Sciatica, pain that starts in the low back area and radiates down the leg, is a set of symptoms that is generally caused by the compression of lumbar nerve roots at L4 or L5 or sacral nerve roots at S1, S2, or S3. The sciatic nerve is the longest and largest nerve in the body. It consists of five roots that leave the low back, join in the pelvis and travel to the muscles and joints of your thigh, knee, calf, and ends in the foot. The compression maybe the result of general wear and tear of aging, or medical disorders like a herniated disc in the back, spinal stenosis or piriformis syndrome.
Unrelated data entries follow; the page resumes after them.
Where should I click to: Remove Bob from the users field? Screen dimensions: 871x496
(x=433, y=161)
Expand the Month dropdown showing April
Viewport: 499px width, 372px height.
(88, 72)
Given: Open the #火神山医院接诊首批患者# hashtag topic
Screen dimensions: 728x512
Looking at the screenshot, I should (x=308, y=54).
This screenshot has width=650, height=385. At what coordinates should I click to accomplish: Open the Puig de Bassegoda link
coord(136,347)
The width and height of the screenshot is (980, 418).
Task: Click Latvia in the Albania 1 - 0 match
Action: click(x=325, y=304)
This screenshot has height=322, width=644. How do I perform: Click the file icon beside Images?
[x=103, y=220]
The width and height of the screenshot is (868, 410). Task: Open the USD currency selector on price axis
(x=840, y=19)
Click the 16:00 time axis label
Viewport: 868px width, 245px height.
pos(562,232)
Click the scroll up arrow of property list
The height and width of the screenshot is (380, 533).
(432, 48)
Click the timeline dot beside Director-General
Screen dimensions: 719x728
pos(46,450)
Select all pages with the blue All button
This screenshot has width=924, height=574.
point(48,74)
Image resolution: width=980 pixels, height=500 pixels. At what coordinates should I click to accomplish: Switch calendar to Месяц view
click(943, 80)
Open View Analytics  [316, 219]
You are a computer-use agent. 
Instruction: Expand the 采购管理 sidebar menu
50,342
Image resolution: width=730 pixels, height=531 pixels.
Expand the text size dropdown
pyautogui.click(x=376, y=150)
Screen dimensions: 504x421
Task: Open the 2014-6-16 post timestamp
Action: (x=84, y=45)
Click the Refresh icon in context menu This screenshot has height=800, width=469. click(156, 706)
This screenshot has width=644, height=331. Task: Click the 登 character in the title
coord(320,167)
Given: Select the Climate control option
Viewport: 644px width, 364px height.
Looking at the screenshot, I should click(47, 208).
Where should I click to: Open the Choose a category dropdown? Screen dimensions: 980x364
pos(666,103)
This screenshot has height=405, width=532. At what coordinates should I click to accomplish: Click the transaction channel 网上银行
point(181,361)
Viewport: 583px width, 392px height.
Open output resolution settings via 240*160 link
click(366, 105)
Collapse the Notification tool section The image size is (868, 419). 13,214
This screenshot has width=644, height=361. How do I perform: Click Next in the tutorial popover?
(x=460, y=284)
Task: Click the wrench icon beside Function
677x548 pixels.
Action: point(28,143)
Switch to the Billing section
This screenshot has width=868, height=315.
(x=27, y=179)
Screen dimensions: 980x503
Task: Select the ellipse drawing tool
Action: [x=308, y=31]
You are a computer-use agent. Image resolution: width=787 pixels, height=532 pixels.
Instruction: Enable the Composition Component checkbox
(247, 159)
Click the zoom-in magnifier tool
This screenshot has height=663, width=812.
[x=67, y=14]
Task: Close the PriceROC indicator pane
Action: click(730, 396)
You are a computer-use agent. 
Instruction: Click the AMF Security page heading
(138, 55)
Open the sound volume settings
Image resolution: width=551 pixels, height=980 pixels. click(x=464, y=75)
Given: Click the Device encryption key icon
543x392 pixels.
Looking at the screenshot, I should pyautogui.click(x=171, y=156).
Patients with Sciatica often experience leg pain, especially when driving, sitting, bending or sneezing. You may also have weakness, “pins and needles” numbness, or a burning or tingling sensation in the buttock, thigh, leg, or in your foot. Other symptoms include a shooting pain when you stand up, a constant pain on one side of the buttocks and difficulty in moving or controlling the leg. Typically, the symptoms are only felt on one side of the body, but can be bilateral. Sciatica sometimes disappears as if it never existed and later reappears with greater intensity. Exposure to cold weather often exacerbates the pain, as the chill in the weather increases the stiffness in the muscles and the joints. It causes the muscles around the sciatic nerve to tighten and compress the nerve.
There are other risk factors for sciatica. Researches have indicated that frequent heavy lifting, twisting and bending, exposure to vibrating, poor posture and a sedentary lifestyle all increase the risk of developing sciatica.
Although low back pain is a common condition that affects 80-90% of people during their lifetime, it is estimated that the lifetime prevalence of true nerve-related sciatica is about 5% in men and 4% in women. Sciatica is more common between the ages of 30 and 50 years. The condition occurs in men and women about equally, some studies have indicated that sciatica is more severe in women.